Une tension apparaît entre la nécessité de s’assurer que les objectifs de lutte contre le changement climatique pris au niveau de l’UE seront bien atteints, et le besoin de mettre en place un dispositif de gouvernance suffisamment flexible pour assurer une transition « en douceur ». La proposition de règlement établit l’obligation pour chaque État d’élaborer un plan national fixant des trajectoires de progression pour chaque objectif. Les projets de plan seront soumis à la Commission et celle-ci pourra formuler des recommandations que les États seront tenus d’appliquer. Avec cette proposition de gouvernance, la Commission convertit donc de facto des indicateurs européens en objectifs nationaux contraignants, allant ainsi à contre-courant de la volonté exprimée par les États lors du Conseil Européen d’octobre 2014. La Commission va s’efforcer de convaincre les États qu’elle ne les surveillera pas avec un gros bâton, mais ces derniers s’affichent en faveur de textes plus souples.

Des défis sous-estimés ?

La gouvernance réduite à une évaluation par objectif et par État met de côté un certain nombre de facteurs extérieurs, tels que les variations d’activité économique, et néglige les interactions entre les différentes politiques européennes. Garder une vue d’ensemble demeure pourtant crucial si l’on veut s’assurer du soutien des citoyens européens. Une transition peu flexible risque ainsi d’entraîner de sérieuses difficultés sociales : les pertes d’emplois ne seront pas toujours compensées, car les nouveaux emplois ne bénéficieront pas nécessairement aux régions frappées par les fermetures, et parce que la hauteur des objectifs amènera à privilégier les équipements importés.
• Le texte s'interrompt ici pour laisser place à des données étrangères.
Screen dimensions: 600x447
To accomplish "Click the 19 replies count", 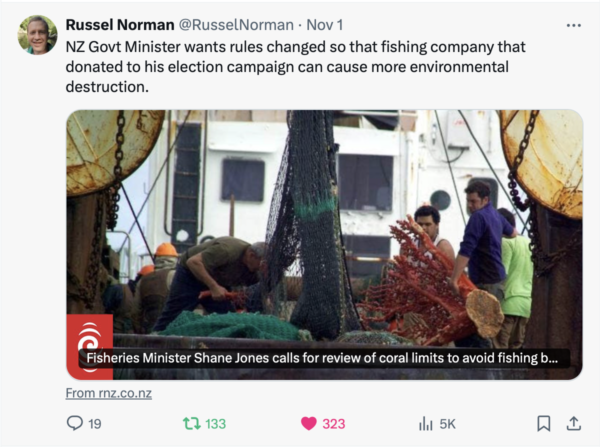I will pos(95,423).
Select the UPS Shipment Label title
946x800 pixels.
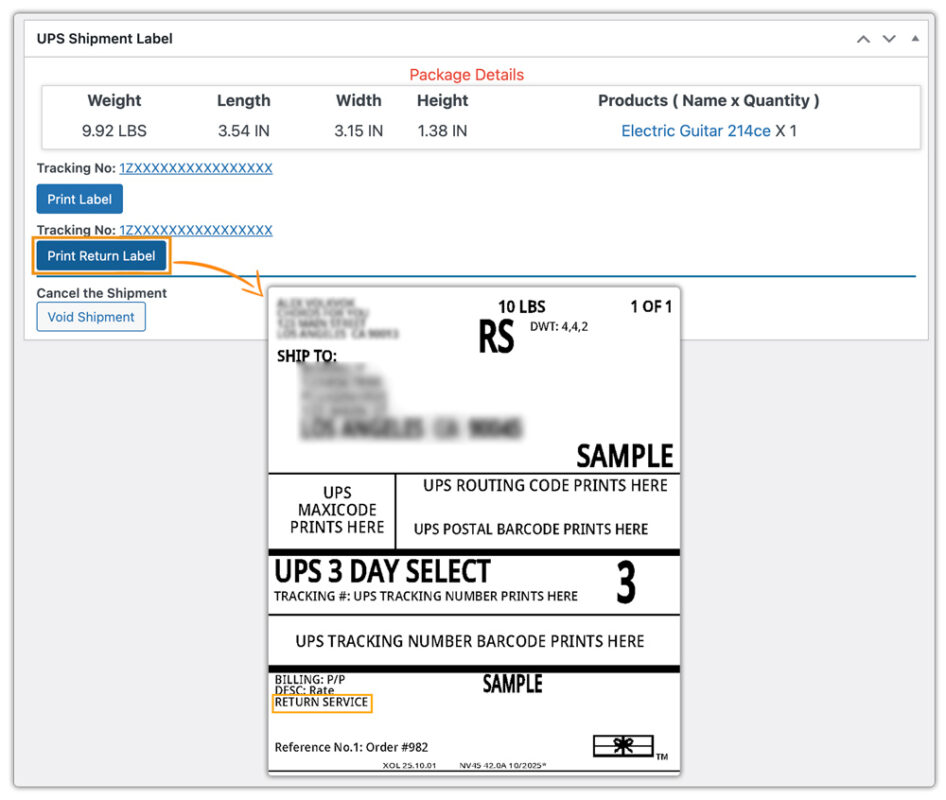[x=104, y=38]
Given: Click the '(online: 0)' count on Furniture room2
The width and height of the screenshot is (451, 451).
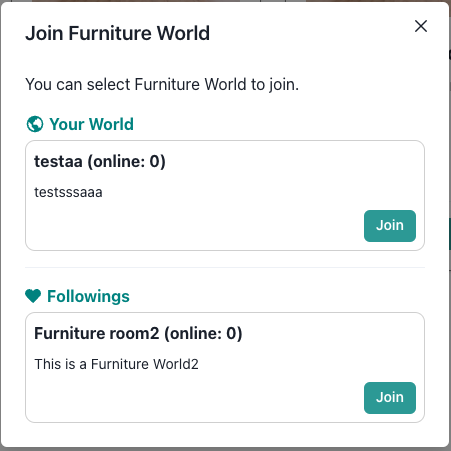Looking at the screenshot, I should [x=203, y=334].
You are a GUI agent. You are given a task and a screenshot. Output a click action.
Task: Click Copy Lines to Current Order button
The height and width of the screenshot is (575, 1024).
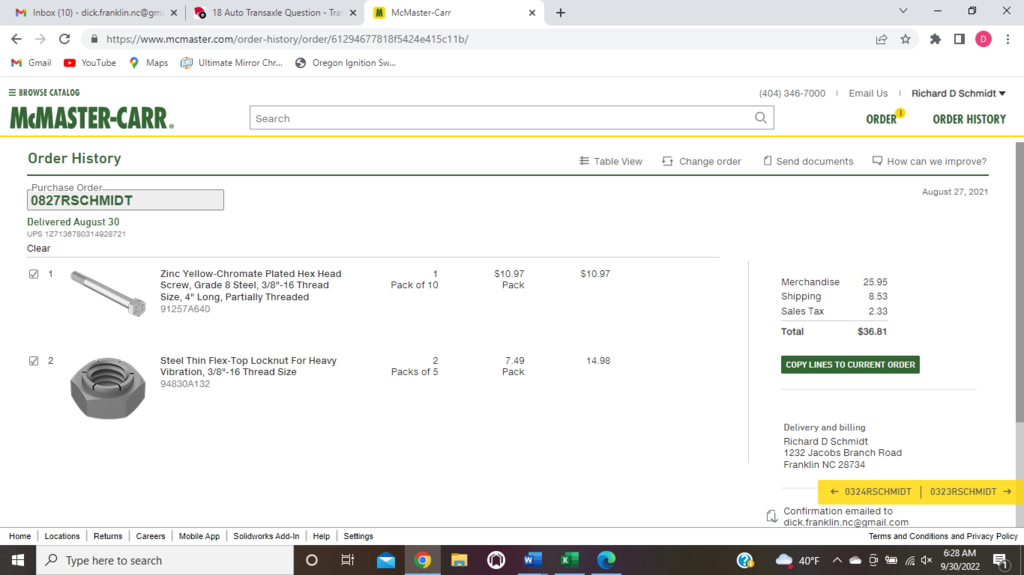pyautogui.click(x=850, y=365)

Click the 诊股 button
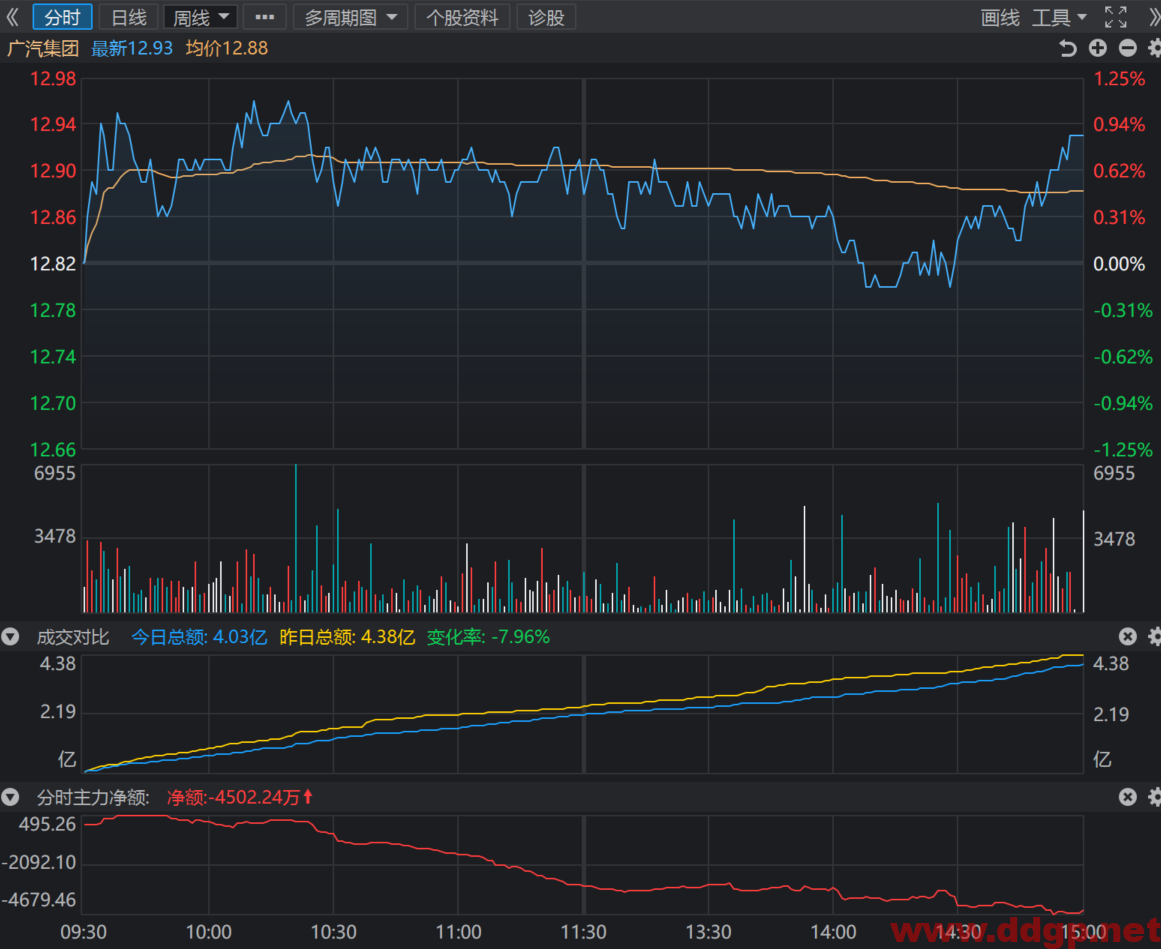click(546, 17)
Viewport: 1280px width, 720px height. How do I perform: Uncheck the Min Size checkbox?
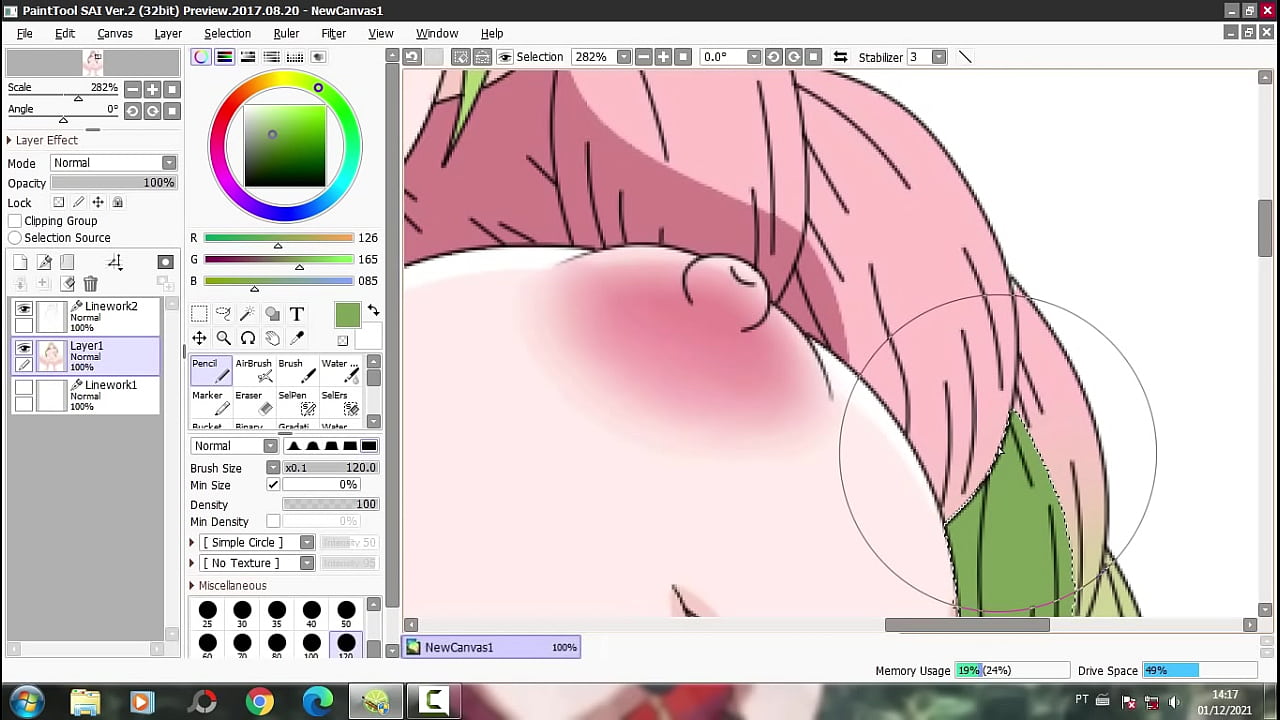coord(273,485)
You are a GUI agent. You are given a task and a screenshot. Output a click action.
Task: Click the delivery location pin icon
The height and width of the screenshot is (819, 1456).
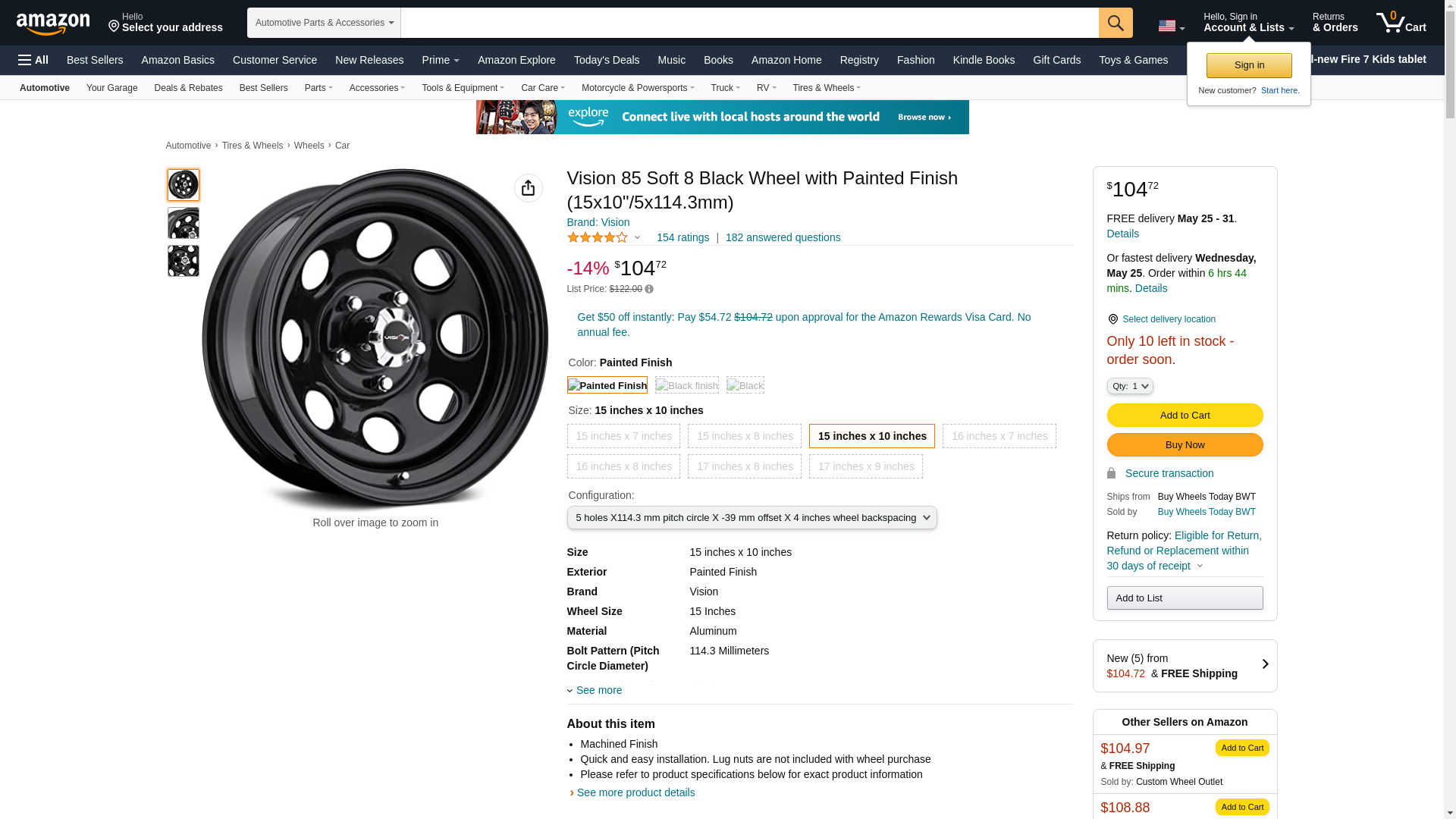point(1112,319)
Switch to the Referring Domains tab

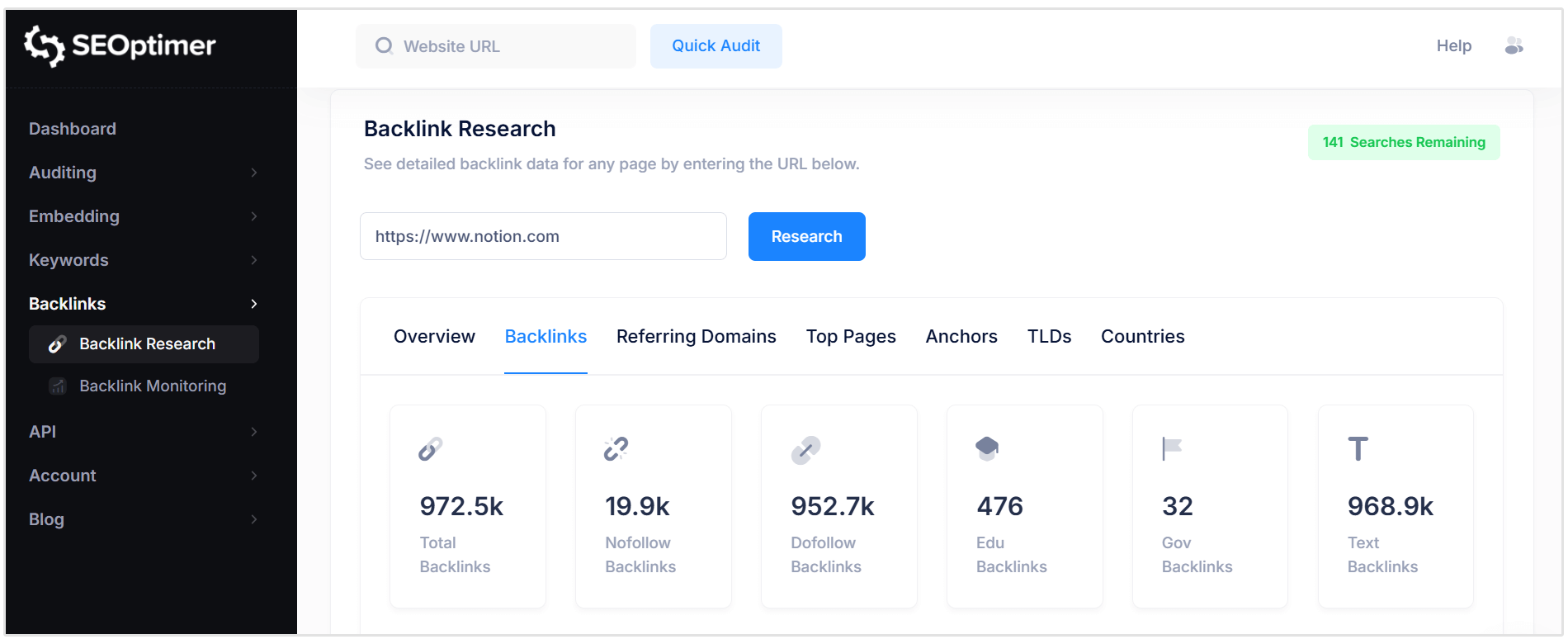coord(696,337)
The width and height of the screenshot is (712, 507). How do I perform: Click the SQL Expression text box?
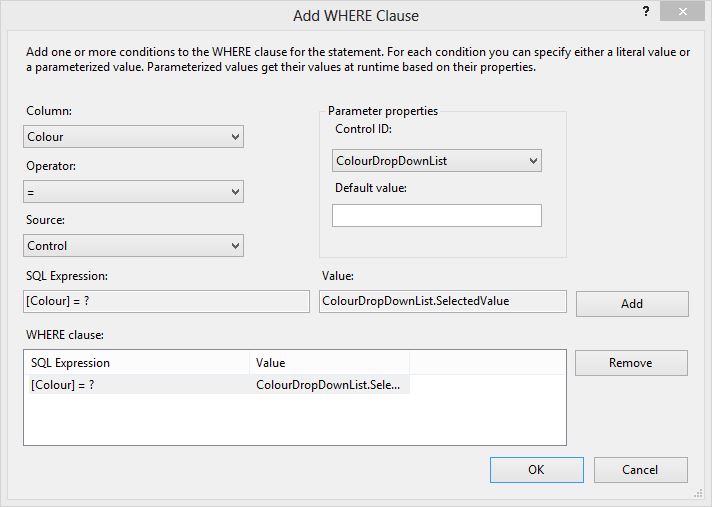166,301
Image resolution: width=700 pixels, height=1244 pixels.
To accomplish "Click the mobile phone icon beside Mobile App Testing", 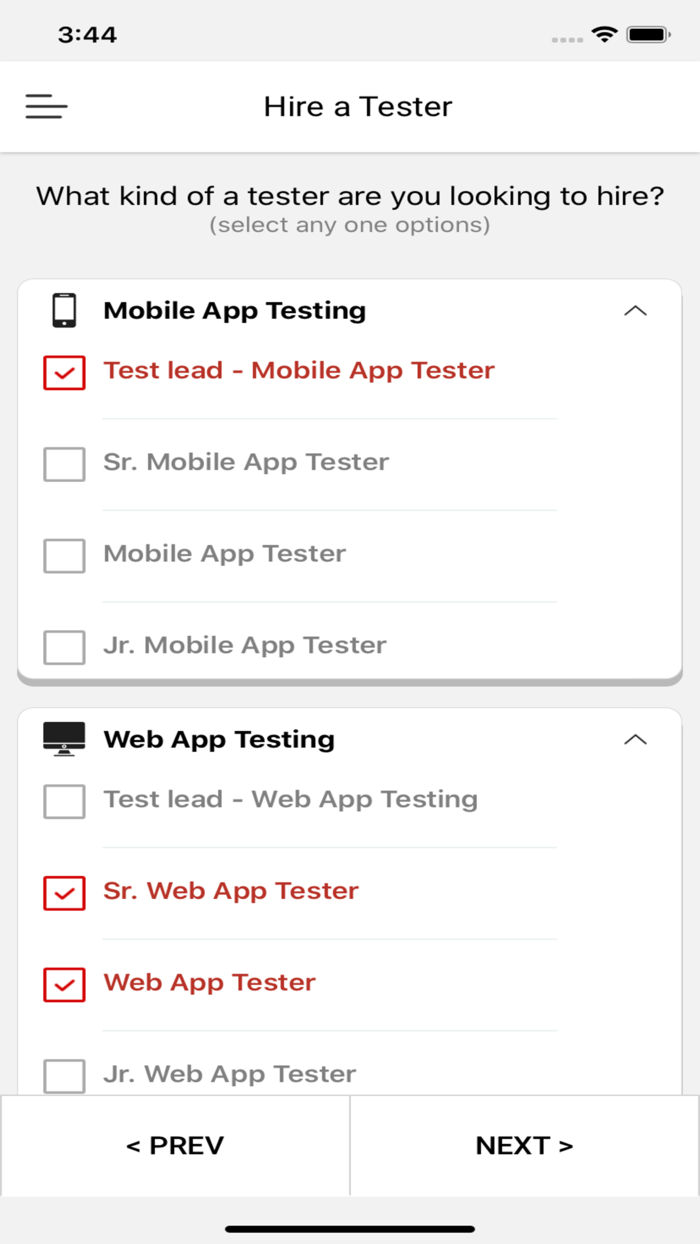I will pyautogui.click(x=64, y=310).
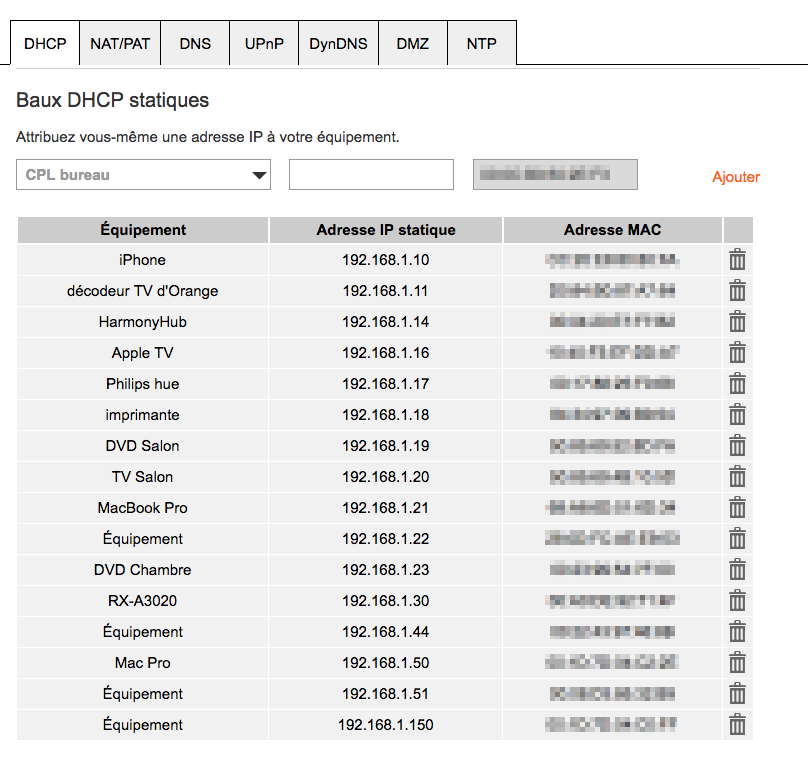Open the DNS tab
The width and height of the screenshot is (808, 767).
(195, 44)
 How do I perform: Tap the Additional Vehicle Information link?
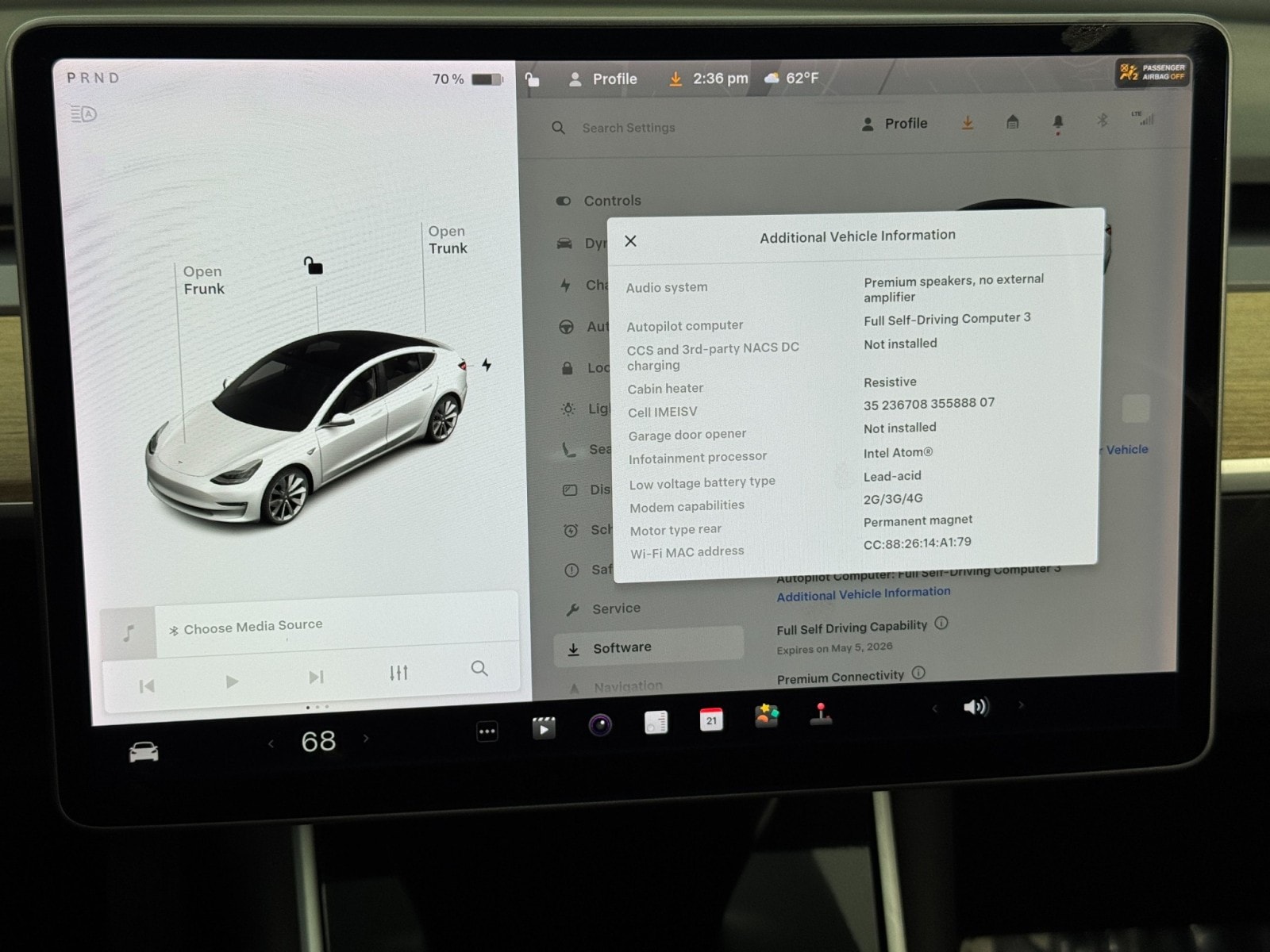(x=863, y=594)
C’est ce type de défis très concrets qu’une gouvernance de l’Union de l’énergie devrait intégrer. Des investissements colossaux seront indispensables pour transformer certains secteurs de l’industrie, ce qui invite aussi à penser la gouvernance à travers le critère de la compétitivité, face au risque de voir la production délocalisée vers des régions moins regardantes.

Enfin, la superposition d’objectifs élevés et rigides perturbe certains instruments de la politique de lutte contre le changement climatique de l’UE, comme le système d’échanges de quotas d’émissions de l’UE (ETS(1)), qui ne parvient pas à orienter suffisamment les investissements en faveur de la transition énergétique. Bien que l’existence de ces objectifs ne soit pas le seul facteur responsable du prix déprécié du carbone, ce manque de cohérence peut avoir des conséquences néfastes : un prix du carbone trop bas freine la conversion de la production électrique conventionnelle vers des sources faiblement émettrices et requiert des aides financières considérables pour stimuler les énergies renouvelables. Des investissements d’autant plus nécessaires qu’après l’annonce du retrait des États-Unis de l’Accord de Paris, l’Union européenne se doit d’être exemplaire.

1) Emission Trading System, soit système d’échange de quotas d’émissions de l’UE (SEQE-UE).